Task goal
Go from the first line below to the one with "Click the speech" and print each line exactly.

Extracted records
⁂

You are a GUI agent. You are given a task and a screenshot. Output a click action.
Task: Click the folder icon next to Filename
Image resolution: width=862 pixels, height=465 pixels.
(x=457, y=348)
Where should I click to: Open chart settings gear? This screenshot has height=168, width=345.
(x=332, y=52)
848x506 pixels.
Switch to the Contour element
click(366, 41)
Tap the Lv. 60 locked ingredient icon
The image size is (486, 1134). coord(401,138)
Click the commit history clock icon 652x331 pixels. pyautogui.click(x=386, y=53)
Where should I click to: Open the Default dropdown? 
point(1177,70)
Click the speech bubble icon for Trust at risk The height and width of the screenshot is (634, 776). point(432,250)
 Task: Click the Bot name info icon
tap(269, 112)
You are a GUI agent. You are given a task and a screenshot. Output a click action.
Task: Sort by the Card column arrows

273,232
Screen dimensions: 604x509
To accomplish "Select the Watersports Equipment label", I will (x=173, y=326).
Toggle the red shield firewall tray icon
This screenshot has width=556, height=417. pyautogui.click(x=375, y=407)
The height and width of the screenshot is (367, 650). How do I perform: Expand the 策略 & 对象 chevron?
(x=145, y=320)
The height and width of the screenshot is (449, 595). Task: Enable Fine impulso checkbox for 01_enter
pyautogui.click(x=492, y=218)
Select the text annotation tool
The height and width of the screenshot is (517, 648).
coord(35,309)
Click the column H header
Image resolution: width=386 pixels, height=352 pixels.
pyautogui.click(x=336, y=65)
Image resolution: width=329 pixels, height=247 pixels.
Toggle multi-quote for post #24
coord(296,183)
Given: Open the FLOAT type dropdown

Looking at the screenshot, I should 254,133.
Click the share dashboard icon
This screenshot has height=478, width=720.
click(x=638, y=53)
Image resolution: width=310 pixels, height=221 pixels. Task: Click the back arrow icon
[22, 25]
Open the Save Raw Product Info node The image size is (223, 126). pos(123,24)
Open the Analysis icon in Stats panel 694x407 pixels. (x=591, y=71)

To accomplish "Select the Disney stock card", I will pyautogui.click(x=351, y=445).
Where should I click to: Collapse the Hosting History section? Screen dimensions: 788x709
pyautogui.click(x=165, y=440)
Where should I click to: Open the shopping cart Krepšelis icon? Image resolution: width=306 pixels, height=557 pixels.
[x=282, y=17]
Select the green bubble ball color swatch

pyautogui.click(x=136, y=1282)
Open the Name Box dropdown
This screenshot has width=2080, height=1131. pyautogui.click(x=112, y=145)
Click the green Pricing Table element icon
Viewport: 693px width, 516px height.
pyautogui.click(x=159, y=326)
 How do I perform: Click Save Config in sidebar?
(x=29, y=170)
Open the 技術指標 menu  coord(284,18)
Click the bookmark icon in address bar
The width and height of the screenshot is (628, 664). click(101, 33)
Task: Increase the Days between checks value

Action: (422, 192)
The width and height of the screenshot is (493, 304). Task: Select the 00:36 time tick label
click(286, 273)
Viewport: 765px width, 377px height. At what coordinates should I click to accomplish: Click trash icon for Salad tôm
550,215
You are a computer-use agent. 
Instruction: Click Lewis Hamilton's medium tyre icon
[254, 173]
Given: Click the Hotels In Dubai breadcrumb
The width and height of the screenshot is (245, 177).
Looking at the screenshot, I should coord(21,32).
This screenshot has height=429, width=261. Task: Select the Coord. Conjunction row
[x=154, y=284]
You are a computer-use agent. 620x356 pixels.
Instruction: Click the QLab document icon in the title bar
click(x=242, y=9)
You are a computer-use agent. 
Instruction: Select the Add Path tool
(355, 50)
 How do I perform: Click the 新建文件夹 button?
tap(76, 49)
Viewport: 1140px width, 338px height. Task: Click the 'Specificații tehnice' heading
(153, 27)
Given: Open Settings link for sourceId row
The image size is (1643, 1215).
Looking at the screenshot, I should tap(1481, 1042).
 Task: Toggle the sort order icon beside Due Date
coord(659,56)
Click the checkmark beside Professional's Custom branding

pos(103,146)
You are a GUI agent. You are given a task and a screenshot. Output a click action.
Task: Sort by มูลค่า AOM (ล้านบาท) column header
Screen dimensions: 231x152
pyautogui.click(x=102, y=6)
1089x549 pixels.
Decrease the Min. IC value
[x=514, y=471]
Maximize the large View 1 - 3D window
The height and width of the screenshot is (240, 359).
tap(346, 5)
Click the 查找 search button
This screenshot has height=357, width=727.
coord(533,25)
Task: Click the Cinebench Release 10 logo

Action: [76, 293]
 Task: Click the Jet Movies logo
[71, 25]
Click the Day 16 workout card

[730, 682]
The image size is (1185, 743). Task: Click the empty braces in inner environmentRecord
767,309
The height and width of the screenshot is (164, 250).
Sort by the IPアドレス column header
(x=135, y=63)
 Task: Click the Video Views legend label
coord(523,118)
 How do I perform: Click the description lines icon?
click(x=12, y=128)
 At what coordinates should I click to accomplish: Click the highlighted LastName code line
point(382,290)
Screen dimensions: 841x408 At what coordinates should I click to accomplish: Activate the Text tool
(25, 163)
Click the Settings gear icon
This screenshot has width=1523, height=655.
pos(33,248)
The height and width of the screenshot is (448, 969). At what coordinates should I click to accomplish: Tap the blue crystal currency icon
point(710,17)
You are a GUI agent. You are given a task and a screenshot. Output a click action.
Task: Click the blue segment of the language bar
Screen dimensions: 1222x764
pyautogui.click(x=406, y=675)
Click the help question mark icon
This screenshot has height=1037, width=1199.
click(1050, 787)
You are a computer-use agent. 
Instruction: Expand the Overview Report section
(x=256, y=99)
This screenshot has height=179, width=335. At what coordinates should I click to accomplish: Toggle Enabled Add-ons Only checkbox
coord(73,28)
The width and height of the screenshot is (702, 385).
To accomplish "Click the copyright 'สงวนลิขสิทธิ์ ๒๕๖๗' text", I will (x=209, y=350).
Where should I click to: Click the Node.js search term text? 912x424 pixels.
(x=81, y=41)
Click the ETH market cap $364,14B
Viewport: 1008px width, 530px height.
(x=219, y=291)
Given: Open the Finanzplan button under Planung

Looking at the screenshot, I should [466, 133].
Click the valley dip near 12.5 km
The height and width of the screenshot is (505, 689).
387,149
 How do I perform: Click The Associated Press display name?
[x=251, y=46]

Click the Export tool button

⁂

Result for this task
You are a GUI agent. You are given a task and a screenshot. Output a click action.
Task: Click the folder icon next to Filename
Image resolution: width=862 pixels, height=465 pixels.
(x=457, y=348)
Where should I click to: Open chart settings gear? This screenshot has height=168, width=345.
(x=332, y=52)
848x506 pixels.
Switch to the Contour element
click(366, 41)
Tap the Lv. 60 locked ingredient icon
The image size is (486, 1134). coord(401,138)
Click the commit history clock icon 652x331 pixels. pyautogui.click(x=386, y=53)
Where should I click to: Open the Default dropdown? 
point(1177,70)
Click the speech bubble icon for Trust at risk The height and width of the screenshot is (634, 776). point(432,250)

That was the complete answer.